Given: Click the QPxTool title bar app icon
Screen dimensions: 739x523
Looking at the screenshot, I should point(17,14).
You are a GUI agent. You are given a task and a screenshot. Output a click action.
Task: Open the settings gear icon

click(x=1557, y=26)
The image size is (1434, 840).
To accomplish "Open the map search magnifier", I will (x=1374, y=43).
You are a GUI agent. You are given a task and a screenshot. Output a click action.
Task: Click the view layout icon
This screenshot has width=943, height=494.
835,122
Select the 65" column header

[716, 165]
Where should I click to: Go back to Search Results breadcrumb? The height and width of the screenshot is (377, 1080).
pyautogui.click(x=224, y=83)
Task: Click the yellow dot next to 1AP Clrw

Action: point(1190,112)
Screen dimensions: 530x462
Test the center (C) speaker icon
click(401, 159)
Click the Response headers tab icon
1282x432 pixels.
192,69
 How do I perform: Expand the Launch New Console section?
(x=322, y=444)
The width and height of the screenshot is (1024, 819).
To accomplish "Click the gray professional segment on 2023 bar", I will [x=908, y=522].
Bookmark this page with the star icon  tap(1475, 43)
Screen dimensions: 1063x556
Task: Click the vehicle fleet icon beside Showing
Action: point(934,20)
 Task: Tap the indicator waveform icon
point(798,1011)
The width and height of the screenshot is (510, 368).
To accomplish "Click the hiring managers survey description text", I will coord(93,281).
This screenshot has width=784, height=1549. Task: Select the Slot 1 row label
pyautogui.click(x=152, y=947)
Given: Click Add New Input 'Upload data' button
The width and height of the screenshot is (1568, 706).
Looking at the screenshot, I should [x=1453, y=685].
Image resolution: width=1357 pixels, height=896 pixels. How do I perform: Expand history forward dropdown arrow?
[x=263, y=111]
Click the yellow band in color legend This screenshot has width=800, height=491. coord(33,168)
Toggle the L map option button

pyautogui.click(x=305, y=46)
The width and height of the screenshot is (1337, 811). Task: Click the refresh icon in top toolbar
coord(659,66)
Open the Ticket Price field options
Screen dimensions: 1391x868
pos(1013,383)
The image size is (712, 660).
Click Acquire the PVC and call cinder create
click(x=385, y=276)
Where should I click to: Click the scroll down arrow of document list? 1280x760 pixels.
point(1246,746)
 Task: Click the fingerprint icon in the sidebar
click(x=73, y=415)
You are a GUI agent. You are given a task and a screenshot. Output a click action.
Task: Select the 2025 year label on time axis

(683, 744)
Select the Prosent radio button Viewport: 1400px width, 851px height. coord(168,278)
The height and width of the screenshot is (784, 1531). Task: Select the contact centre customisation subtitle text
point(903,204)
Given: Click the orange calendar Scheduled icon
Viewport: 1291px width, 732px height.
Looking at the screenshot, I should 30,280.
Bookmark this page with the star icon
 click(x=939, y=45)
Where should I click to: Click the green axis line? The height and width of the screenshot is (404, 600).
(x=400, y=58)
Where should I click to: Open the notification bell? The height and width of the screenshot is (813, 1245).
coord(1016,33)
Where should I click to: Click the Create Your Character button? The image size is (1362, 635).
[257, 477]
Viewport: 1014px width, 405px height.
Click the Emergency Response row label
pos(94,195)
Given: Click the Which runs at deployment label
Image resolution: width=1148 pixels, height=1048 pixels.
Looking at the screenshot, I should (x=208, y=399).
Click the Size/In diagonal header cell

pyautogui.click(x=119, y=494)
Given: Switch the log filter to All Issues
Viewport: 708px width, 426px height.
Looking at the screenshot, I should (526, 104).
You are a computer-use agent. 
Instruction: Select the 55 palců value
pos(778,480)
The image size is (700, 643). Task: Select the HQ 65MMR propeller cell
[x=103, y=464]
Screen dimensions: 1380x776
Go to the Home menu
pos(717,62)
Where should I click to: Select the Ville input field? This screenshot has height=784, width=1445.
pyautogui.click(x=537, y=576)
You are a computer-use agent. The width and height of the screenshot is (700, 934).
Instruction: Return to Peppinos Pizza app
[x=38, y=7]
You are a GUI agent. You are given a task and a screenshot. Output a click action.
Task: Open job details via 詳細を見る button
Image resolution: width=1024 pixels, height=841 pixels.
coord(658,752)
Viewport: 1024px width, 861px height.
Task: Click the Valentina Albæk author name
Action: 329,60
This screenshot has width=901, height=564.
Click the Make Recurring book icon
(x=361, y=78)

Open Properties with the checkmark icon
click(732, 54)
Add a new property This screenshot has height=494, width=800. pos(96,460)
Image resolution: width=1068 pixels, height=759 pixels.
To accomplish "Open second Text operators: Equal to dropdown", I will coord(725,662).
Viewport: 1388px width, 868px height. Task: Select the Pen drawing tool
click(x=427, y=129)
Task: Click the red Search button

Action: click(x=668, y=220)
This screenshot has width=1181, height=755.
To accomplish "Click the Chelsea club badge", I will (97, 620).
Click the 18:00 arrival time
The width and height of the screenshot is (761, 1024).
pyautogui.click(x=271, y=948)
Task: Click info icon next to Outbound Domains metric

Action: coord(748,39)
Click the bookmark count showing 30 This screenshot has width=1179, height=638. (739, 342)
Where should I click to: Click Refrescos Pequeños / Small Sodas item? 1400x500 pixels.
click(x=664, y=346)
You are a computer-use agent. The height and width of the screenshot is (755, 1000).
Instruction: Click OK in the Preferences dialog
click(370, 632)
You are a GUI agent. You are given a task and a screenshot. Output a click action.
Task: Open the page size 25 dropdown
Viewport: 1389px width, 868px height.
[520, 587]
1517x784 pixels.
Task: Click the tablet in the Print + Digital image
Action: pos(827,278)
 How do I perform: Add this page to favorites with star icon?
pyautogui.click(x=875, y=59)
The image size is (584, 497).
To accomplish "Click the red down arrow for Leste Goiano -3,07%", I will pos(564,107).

Task prompt: Lines from the start of the material above through the line containing "The image size is (1434, 840)." are to be duplicated exactly, and only those.

Task output:
Given: Click the QPxTool title bar app icon
Screen dimensions: 739x523
Looking at the screenshot, I should point(17,14).
You are a GUI agent. You are given a task and a screenshot. Output a click action.
Task: Open the settings gear icon

click(x=1557, y=26)
The image size is (1434, 840).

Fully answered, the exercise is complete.